What is going on here?Here it is: it's not the WOMEN themselves we are afraid of. It's our own egos that hamstring us. Allow me to elaborate.

We as men are competitive beings. When we're out with our buddies it's one contest after another. That's all well and good, and we like it that way. But deep in the soul of every man is a mortal repulsion against getting "beat by a girl". Whether women like it, understand it, think it's silly and/or can deal with it is actually irrelevant. It's a fact. The archetypal shame associated with it is wired into our XY genetic code.

Remember back in sixth grade when the girls were maturing and the boys were, well…still looking like little boys? Remember in gym class how some of the girls could run faster and throw harder? It was a drag, wasn't it? When we as guys got older that problem took care of itself for the most part…except in two notable areas: the business world and, of course, the dating world.

In the business world women are going to get promotions and ascend to positions of power with or without any input from YOU in particular. If a woman "beats" you in that arena, you can either accept it and stick around or find another job.
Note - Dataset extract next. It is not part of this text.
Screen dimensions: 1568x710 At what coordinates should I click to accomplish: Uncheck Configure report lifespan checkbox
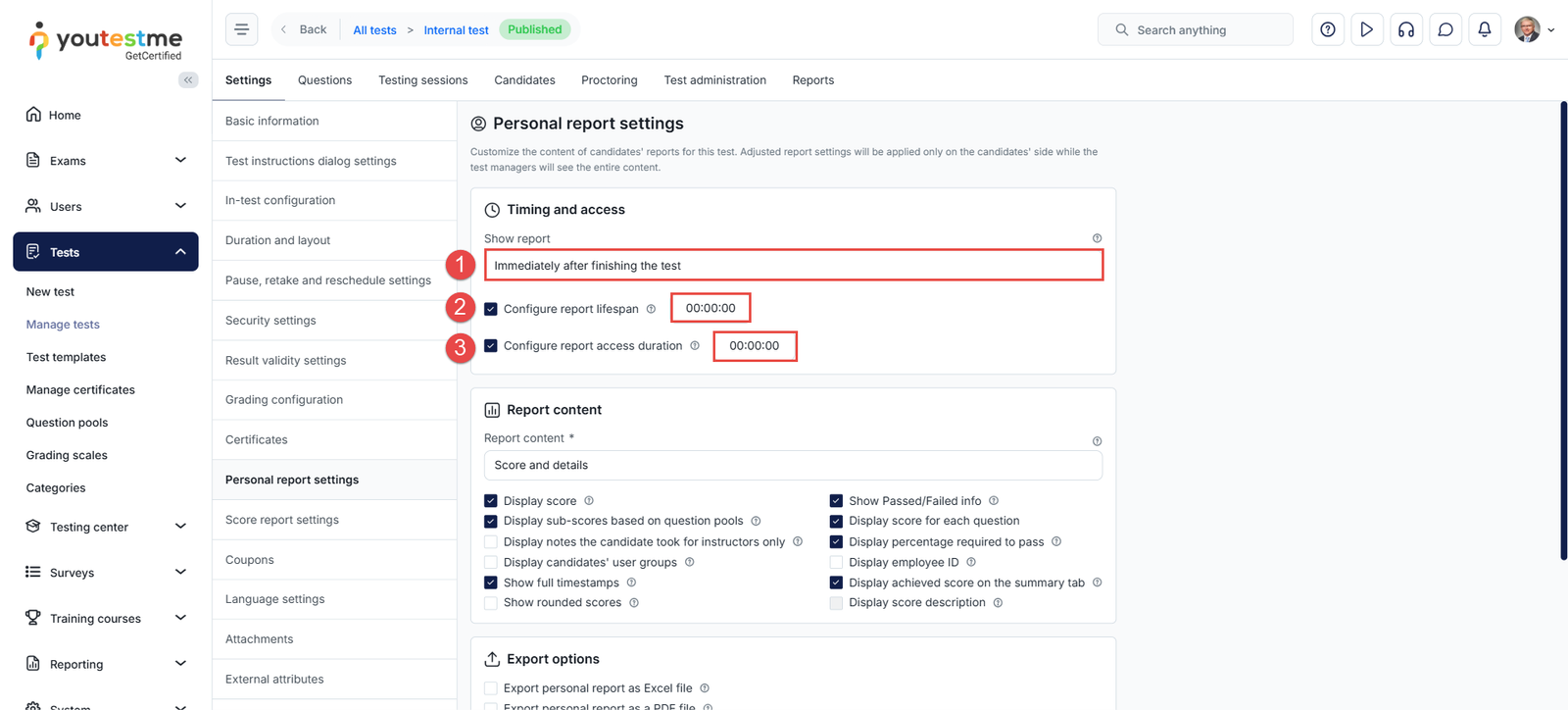pyautogui.click(x=491, y=309)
But dating is another story. The "competition" is mano-a-mano when it comes to approaching a woman. And THAT, my brethren, is where we as men let our egos betray us. We tend to see approaching women as a COMPETITION. If you or I approach a woman with this mindset, we believe someone is going to WIN and someone is going to LOSE. If she REJECTS us, we lose-and we've been "beaten by a girl"! And even if we DO get a smile and a phone number, if she doesn't answer the phone when we call her we STILL are getting "beat by a girl". Given this situation, it's a no-brainer to see why most men don't even bother to talk to women AT ALL. The risks to ones psychological well being are just too great. Getting "beat by a girl" is more painful than crashing and burning anywhere else.

So what's the solution?The discussions I've heard about reframing the approach so as to involve a QUALIFICATION PROCESS are the closest to hitting the mark. Our problem as guys typically is that we've PRE-QUALIFIED women before we've even met them based on their looks and/or how they appear to handle themselves from afar. Having already decided we like a woman before even meeting her, the insidious "contest" is on. Every time.
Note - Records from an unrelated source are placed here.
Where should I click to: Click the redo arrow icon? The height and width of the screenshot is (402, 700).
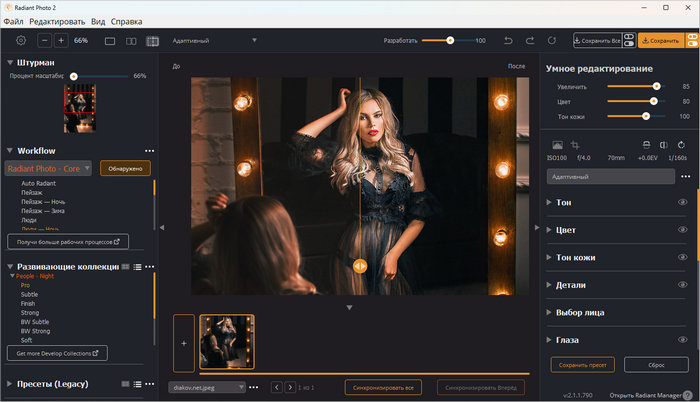[529, 40]
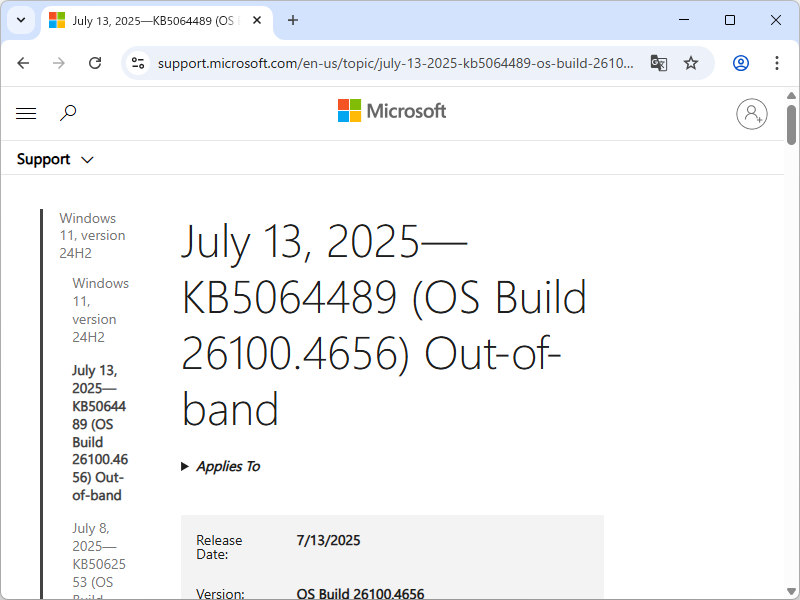The width and height of the screenshot is (800, 600).
Task: Click inside the address bar
Action: 400,62
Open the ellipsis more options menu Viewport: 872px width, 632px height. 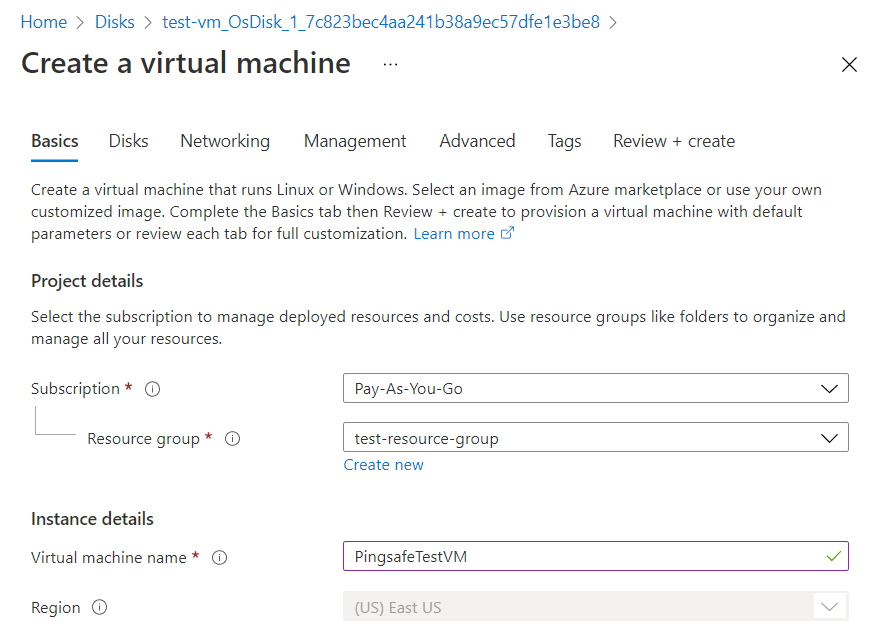(x=390, y=64)
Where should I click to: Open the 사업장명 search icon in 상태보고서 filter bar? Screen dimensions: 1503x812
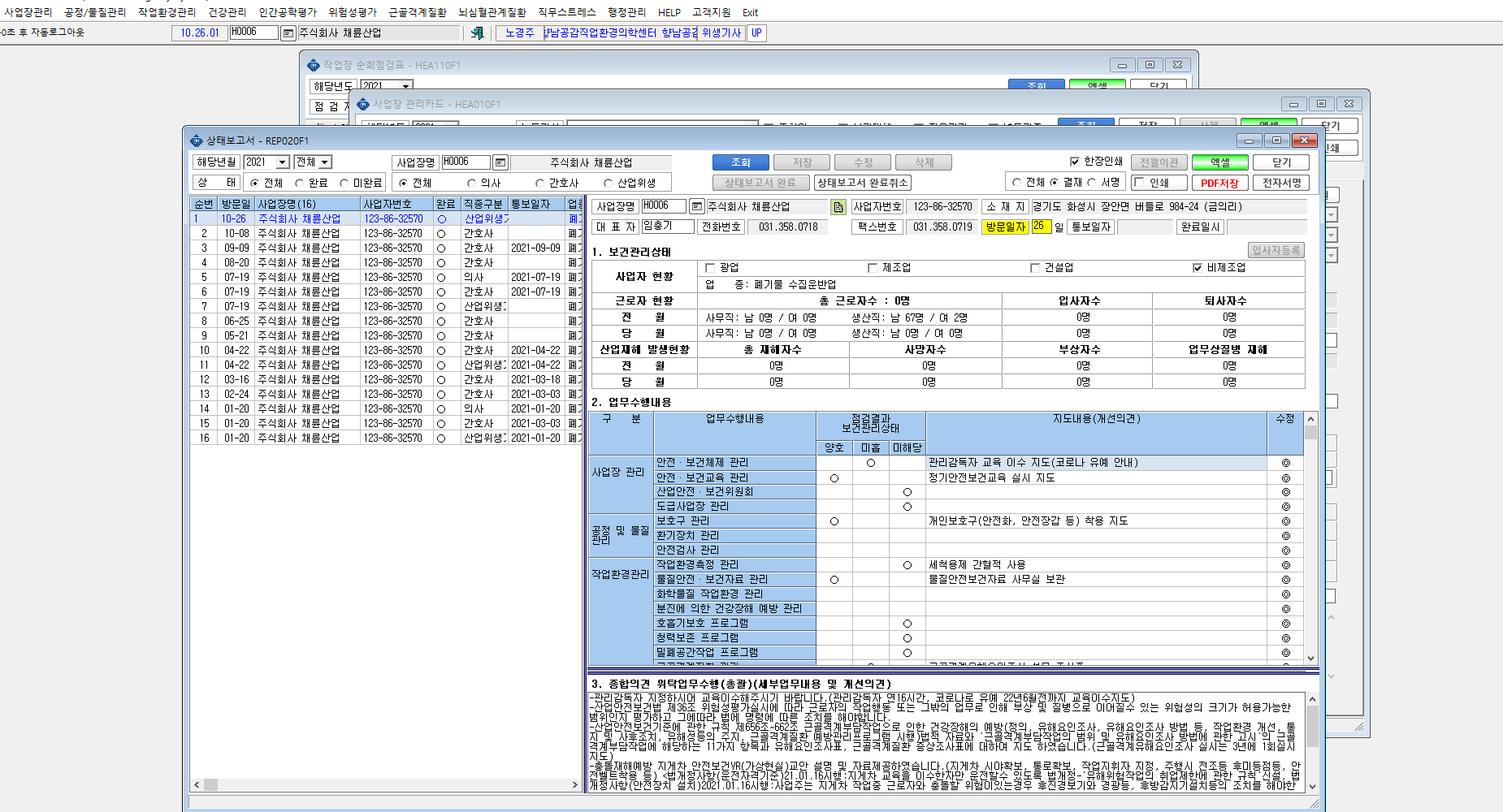pos(500,162)
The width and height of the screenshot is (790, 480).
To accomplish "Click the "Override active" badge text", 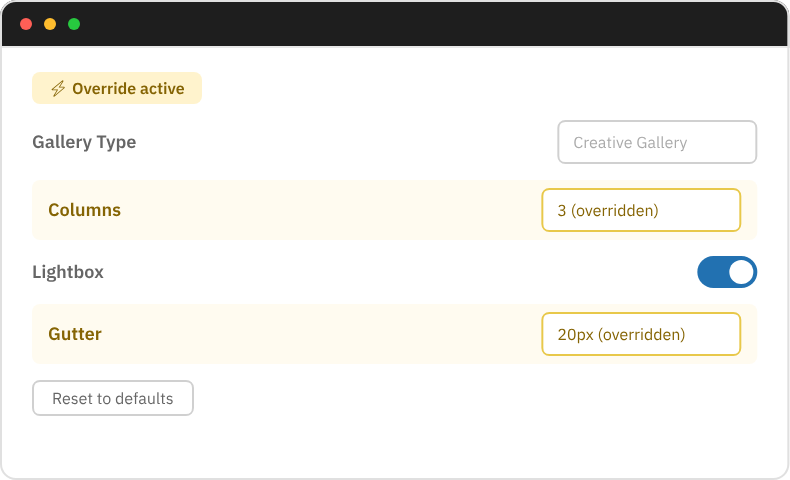I will pos(128,89).
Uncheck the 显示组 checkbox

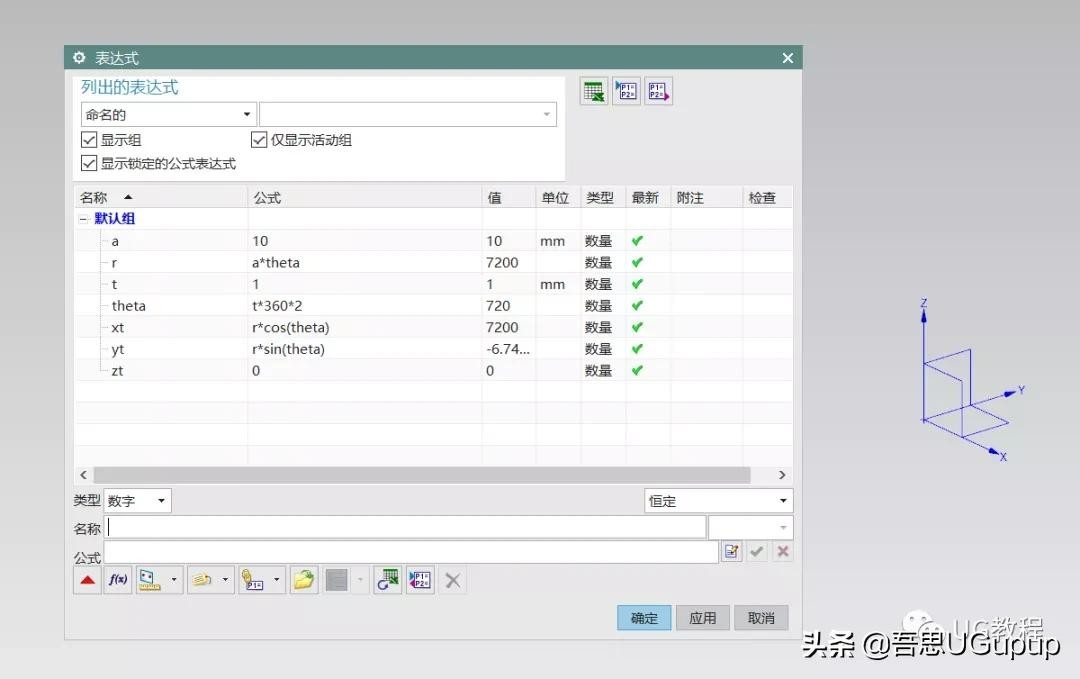[89, 140]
Instead of approaching women with our approval already sewn up, we need to start putting women to the test in the same manner they famously test us.

Men are typically the CHASERS and women the CHOOSERS in this society as a result of how men tend to view this stuff. Men who deserve what they want and who refuse to "settle" need to start raising the bar, refusing to offer up immediate approval to women we meet until they have proven to be as attractive AFTER we meet them as they were BEFORE we met them. Women instinctively evaluate us when we approach them, as we know all too well. It's time for us to start doing the same-which we have every right to do as fellow human beings.

And look what happens in that case. The "competition" factor has magically been lifted from the scenario. If we haven't yet reached our own conclusions when we approach a woman, she really can't "reject" us…or "beat" us, as it were. She can only pass or fail our own evaluation process. And as any man who conducts himself with dignity and refuses to "settle" knows, women who are rude and/or quick to dismiss us thereby fail the qualification process. The principle at play is much the same as when a pushy or otherwise socially inept man fails a woman's test…as well it should be. It's as simple as that.

Simple, maybe, but not easy. It may take some time to unlearn the poisonous habit of seeing the approach as a competition. But the fact remains that we as men have the power to view things in the more sober context of mutual evaluation rather than "winning" or "losing". In doing so we overcome THE major contributor to "approach anxiety". And I assure you the effort is well worth it.

Strangely enough, the women will even appreciate you MORE as a result. After all, women love real men.